[Opening ENTRIES SHOWN section]

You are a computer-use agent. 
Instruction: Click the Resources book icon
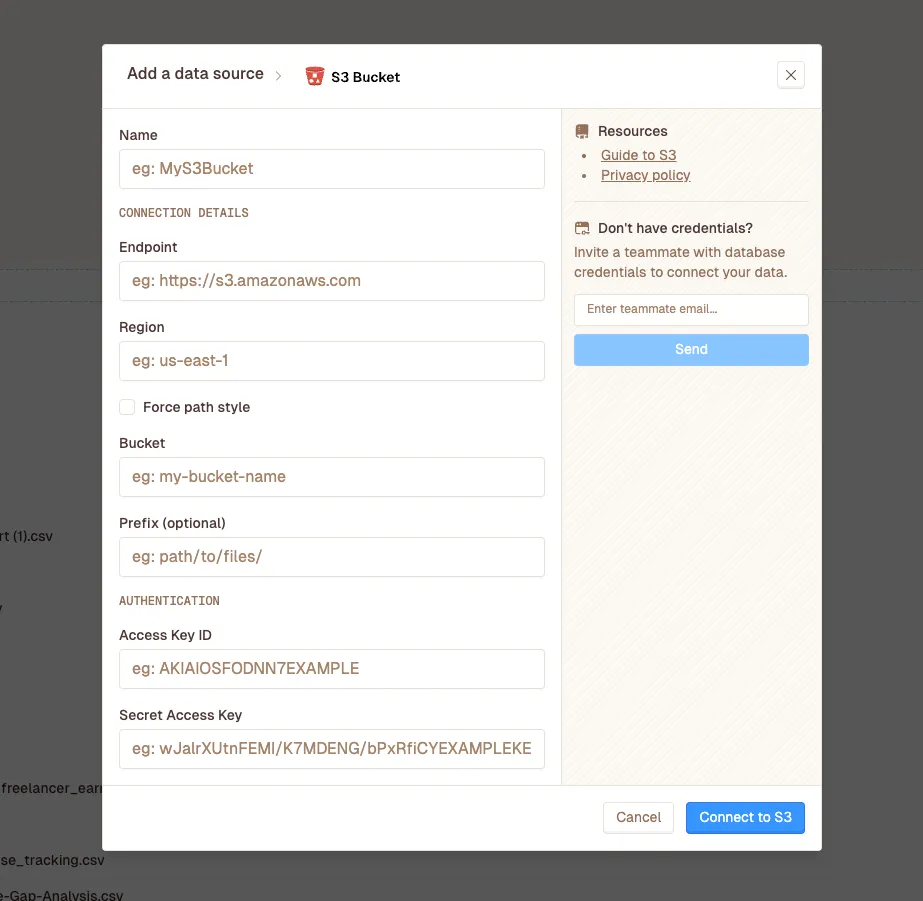(x=582, y=131)
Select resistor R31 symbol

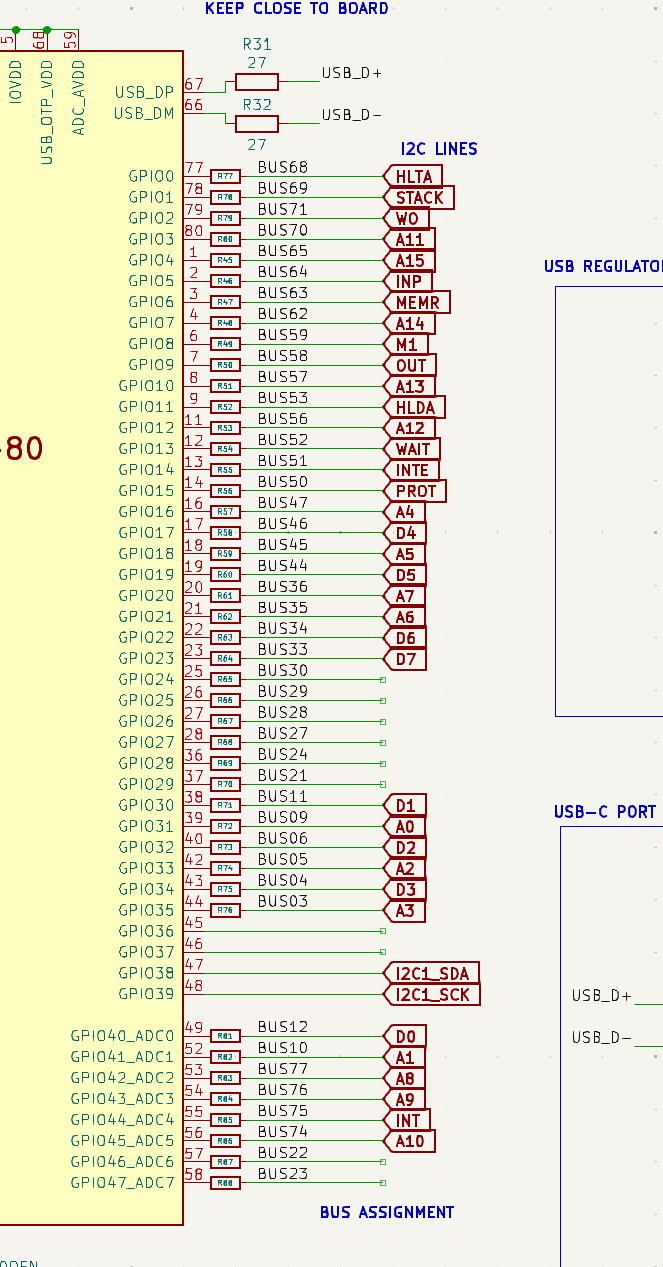click(x=256, y=82)
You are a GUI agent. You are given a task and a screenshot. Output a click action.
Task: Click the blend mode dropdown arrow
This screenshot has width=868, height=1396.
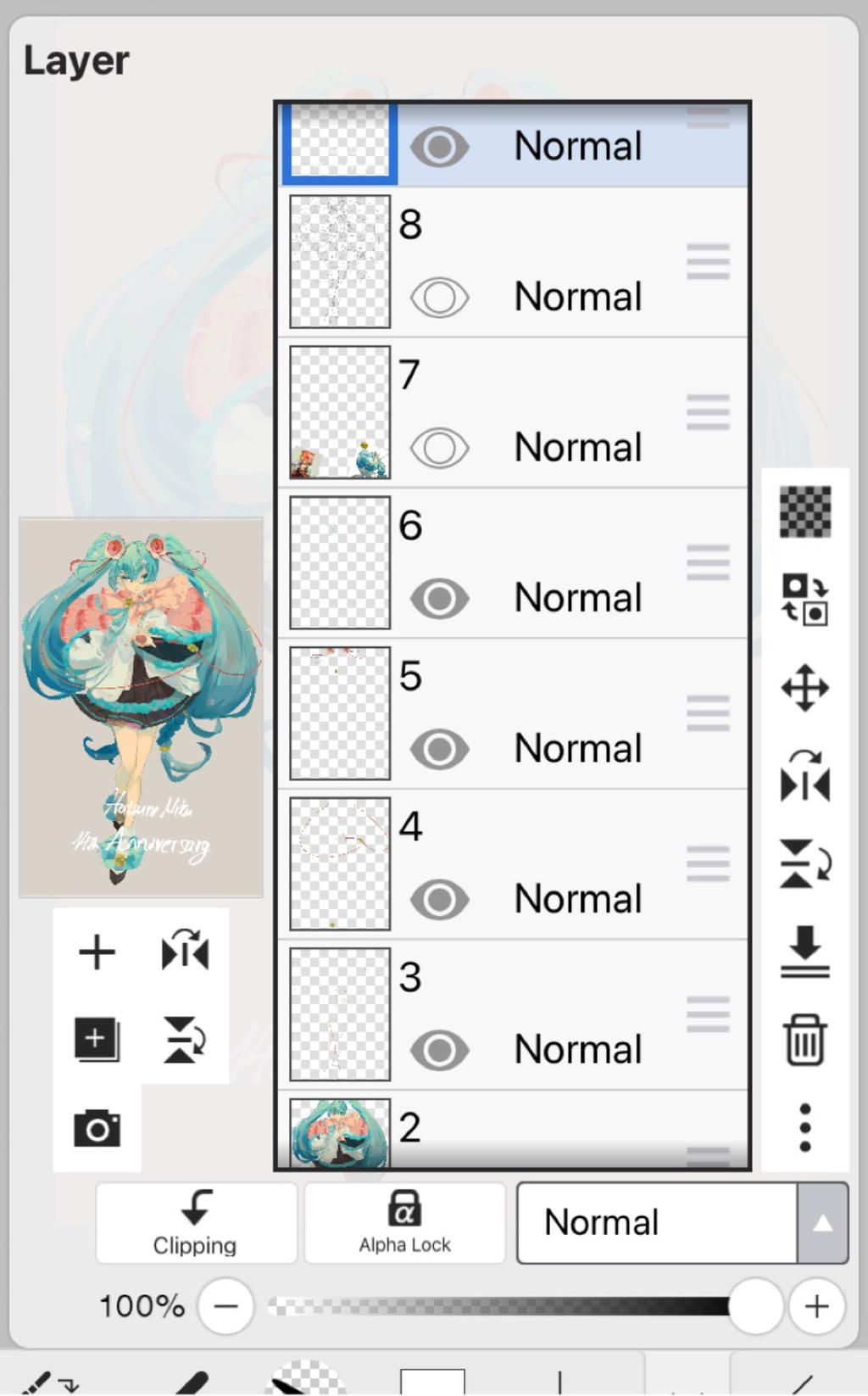pos(822,1223)
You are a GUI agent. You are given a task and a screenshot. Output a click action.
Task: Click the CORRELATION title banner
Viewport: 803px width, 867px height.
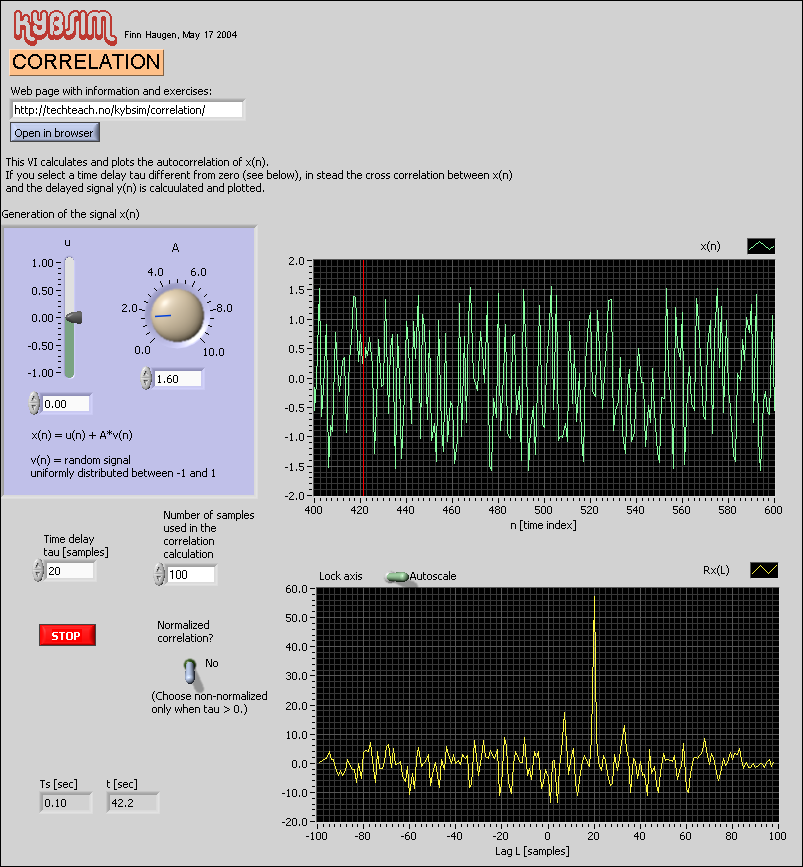pyautogui.click(x=86, y=62)
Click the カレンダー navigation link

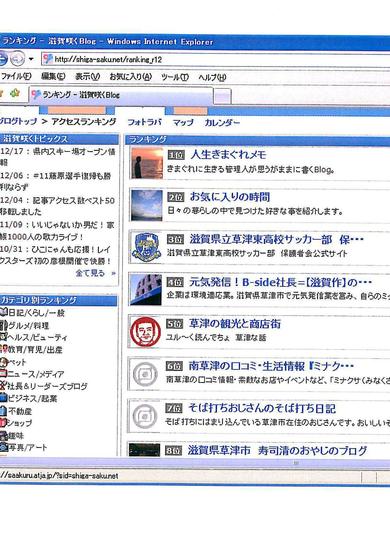[x=222, y=123]
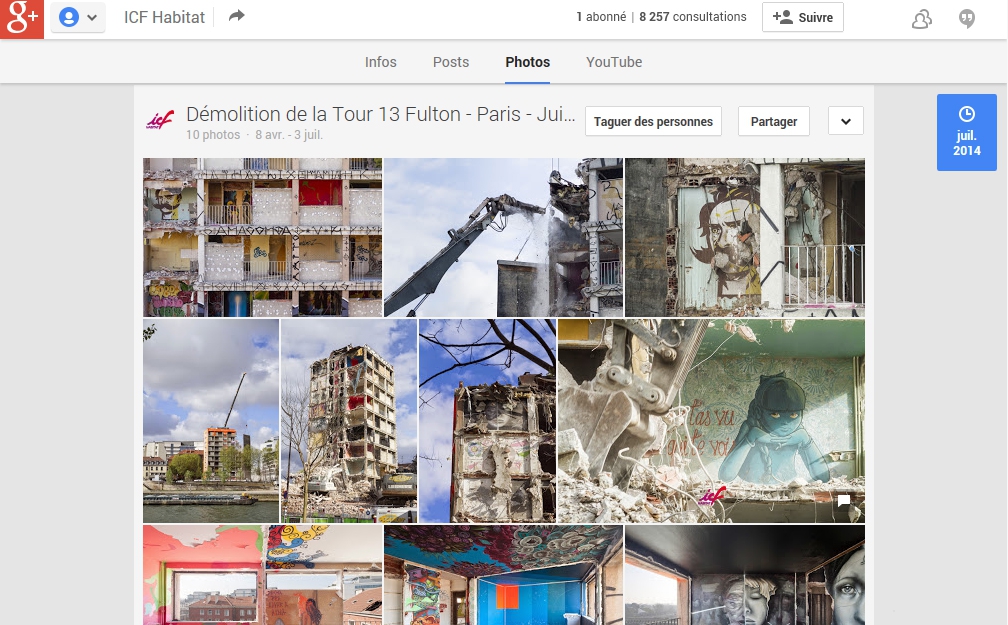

[Closing ENTRIES SHOWN section]

Write every entry out again exactly, images omitted.

You are a computer-use agent. 
Instruction: Click the Resources book icon
(x=582, y=131)
Select resistor R31 symbol

click(x=256, y=82)
You are a GUI agent. You are given a task and a screenshot. Output a click action.
Task: Click the blend mode dropdown arrow
This screenshot has width=868, height=1396.
pos(822,1223)
You are a GUI agent. You are given a task and a screenshot. Output a click action.
Task: Click the CORRELATION title banner
Viewport: 803px width, 867px height.
pyautogui.click(x=86, y=62)
Click the カレンダー navigation link

[x=222, y=123]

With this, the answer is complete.